Jikalah ini mimpinya, biarkan aku terjaga segera. Karena aku tak mau melihat dunia tanpamu di dalamnya.
Jikalah memang saatnya aku menyerah, tampar pipiku dan bangunkan aku. Bukan sifatku untuk mengakhiri meskipun aku tahu bahwa langkahku akan menemui jalan berliku dan berbatu.
Namun, jikalah tempatku dan dirimu berada hanya di alam ilusi, maka biarkanlah aku di sana.

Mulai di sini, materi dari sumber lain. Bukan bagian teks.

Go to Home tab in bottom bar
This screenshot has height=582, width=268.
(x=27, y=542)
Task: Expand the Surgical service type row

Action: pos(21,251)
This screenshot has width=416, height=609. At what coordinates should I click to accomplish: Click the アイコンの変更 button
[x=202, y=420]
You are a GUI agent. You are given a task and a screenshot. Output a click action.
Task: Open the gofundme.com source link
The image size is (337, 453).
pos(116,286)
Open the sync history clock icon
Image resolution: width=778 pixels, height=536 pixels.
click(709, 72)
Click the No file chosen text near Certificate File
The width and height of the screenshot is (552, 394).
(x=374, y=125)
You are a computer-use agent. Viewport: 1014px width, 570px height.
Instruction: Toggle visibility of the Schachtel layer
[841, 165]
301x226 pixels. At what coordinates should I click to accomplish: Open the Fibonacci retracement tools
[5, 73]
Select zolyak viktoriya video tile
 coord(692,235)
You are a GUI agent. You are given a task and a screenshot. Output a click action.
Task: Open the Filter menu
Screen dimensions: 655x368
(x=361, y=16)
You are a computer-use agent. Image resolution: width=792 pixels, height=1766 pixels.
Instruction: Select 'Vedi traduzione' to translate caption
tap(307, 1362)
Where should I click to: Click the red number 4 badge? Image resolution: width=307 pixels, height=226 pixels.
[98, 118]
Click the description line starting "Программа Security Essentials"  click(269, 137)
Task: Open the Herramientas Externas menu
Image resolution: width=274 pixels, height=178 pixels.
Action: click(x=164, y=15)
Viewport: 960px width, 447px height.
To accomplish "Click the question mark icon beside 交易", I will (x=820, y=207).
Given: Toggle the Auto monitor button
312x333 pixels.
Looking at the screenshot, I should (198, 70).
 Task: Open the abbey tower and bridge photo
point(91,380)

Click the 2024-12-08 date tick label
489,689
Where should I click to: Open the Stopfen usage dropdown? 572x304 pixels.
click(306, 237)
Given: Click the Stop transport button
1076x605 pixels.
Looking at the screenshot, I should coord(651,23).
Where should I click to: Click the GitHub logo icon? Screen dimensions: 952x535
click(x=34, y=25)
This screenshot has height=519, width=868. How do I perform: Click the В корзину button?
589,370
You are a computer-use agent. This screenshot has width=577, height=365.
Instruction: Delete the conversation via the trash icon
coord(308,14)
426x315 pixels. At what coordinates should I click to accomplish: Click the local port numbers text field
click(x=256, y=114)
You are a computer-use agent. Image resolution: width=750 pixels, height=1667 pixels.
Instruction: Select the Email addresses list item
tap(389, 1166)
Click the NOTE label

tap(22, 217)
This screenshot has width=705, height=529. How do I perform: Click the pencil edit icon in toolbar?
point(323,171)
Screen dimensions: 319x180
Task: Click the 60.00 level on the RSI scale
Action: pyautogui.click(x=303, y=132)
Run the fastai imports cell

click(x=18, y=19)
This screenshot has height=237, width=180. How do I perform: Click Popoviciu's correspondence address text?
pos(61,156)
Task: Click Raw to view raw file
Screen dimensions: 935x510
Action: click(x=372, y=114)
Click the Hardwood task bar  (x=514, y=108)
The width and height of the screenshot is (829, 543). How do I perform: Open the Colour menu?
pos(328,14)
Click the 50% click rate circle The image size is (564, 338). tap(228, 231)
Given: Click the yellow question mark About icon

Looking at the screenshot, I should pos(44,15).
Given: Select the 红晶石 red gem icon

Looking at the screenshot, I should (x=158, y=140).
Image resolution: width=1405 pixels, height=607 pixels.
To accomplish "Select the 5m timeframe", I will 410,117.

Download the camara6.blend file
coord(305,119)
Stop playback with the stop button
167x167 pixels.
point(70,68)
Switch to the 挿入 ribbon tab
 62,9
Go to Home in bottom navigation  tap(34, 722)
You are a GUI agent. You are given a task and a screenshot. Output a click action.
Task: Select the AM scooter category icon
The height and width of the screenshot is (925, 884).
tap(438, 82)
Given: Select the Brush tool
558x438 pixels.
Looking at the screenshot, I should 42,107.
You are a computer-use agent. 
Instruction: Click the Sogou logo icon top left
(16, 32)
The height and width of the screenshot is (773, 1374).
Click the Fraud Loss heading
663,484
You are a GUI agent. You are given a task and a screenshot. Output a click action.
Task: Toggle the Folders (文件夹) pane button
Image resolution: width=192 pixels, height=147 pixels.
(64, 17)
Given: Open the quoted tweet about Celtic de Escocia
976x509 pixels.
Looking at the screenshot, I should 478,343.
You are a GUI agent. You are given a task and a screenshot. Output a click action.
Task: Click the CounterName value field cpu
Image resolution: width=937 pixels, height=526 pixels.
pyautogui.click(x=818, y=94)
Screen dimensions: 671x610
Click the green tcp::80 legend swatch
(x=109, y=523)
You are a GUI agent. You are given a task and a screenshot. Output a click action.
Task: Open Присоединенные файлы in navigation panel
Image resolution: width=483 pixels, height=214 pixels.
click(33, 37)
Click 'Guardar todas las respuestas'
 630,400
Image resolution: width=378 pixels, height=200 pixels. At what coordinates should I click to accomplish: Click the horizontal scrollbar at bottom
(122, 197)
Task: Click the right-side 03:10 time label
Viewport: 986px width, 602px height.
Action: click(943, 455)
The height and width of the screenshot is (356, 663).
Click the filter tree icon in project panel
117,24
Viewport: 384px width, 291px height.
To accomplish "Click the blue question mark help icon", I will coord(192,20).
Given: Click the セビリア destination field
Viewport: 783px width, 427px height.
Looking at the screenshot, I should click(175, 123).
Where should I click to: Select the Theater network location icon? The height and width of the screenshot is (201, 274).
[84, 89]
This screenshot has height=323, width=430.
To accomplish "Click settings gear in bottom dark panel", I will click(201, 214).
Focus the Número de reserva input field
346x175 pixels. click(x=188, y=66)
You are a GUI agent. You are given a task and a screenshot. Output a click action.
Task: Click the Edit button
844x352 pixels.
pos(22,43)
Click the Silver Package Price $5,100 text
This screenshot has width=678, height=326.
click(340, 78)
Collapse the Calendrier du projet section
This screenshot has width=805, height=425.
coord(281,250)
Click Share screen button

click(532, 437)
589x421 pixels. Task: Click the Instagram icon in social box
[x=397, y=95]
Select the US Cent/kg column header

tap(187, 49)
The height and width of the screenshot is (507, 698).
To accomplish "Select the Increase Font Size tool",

Aku tak bisa melepaskan genggaman tangan ini … juga …
… sebuah janji seumur hidup pada diriku sendiri.
Hei, inilah jalan ninjaku, Kawan!
TO BE WITH YOU : DREAM
Disclaimer: I do not own Naruto. Naruto © Masashi Kishimoto
I don't gain any commercial advantage by publishing this fanfic. This exactly is just for fun.
Story© Sukie 'Suu' foxie.
Warning: Fluff (?). OOC (?). Plotless (?). OC(s).
a short fanfiction to thank Masashi Kishimoto for 15 years of a hard work ...
Mata biru itu terbuka setelah mengerjap beberapa kali. Tatapannya menerawang; tampak jelas bahwa ia tengah mengumpulkan kesadarannya.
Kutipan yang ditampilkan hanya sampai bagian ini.